Sure, there may have been a time when faced with a tragedy like the one in Virginia, we would have put political ideology and blamemongering aside for collective mourning. But, as WorstPresidentEver loves to say, 9-11 changed everything, when right after the attack, blaming liberals for being pussies and Muslims everywhere for not going on their knees and begging for forgiveness was all en vogue. So, if we must point fingers, we must point them at the forces that have allowed former mental patients easy access to handguns:

April 18, 2007 — A court found that Virginia Tech killer Seung-Hui Cho was "mentally ill" and potentially dangerous.
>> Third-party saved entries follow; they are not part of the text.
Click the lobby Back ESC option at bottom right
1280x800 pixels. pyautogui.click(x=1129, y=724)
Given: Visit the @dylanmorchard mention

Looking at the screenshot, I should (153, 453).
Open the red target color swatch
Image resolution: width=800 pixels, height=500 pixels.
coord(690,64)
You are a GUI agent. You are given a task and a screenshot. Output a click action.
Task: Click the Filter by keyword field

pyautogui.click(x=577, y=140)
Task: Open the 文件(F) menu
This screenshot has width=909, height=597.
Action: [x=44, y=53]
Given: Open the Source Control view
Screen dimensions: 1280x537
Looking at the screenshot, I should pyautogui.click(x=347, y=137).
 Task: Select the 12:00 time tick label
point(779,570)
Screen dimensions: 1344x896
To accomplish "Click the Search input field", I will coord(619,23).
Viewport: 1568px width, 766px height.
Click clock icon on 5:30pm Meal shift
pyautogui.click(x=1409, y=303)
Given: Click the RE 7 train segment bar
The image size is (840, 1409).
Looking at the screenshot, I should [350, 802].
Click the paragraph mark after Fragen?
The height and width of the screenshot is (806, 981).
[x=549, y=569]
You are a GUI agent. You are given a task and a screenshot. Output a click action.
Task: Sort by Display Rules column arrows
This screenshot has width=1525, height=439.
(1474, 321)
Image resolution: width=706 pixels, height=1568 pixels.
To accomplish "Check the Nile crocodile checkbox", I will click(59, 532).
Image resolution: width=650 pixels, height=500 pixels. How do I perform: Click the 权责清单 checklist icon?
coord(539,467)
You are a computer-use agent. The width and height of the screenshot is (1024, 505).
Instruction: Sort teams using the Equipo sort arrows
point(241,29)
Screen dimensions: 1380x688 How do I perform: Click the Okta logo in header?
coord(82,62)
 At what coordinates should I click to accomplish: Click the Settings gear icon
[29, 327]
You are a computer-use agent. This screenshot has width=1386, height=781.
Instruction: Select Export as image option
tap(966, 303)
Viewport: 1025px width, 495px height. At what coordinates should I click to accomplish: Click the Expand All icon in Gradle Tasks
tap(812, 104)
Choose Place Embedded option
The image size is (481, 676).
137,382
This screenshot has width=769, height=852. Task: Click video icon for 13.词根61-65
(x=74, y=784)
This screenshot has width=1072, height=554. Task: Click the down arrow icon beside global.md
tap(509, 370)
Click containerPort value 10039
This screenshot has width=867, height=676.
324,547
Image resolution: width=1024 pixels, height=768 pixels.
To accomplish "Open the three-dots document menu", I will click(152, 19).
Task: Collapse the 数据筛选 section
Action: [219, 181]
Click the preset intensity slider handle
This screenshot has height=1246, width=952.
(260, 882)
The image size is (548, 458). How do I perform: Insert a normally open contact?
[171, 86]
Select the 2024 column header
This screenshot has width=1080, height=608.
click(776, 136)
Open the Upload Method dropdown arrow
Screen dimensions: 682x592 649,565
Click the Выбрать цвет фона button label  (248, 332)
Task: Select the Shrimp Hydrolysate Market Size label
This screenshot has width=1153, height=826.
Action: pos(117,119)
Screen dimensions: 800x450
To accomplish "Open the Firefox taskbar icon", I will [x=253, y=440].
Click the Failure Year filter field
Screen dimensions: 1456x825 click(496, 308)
Then it let him go.

In December 2005 — more than a year before Monday's mass shootings — a district court in Montgomery County, Va., ruled that Cho presented "an imminent danger to self or others." That was the necessary criterion for a detention order, so that Cho, who had been accused of stalking by two female schoolmates, could be evaluated by a state doctor and ordered to undergo outpatient care.

. . .Police obtained the 2005 detention order from a local magistrate after it was determined by a state-certified employee that Cho's apparent mental state met the threshold for the temporary detention order.

Under Virginia law, "A magistrate has the authority to issue a detention order upon a finding that a person is mentally ill and in need of hospitalization or treatment.


Wendell Flinchum, the chief of the Virginia Tech police department, said that it's common for university police to work with state-affiliated mental health facilities instead of on-campus counseling because it is easier to obtain a detention order.

"We normally go through access [appealing to the state's legal system for help] because they have the power to commit people if they need to be committed," Flinchum said at a press conference Wednesday morning.

Cho was taken to Carilion St. Albans Behavioral Health Center in Radford, Va., a private facility that can take 162 inpatients, according to court documents.

Other news reports said that a form Seung-Hui filled contained a section asking if he received any involuntary psychiatric help. He put down "no" and no background check was done. Simple as that, easy as pie.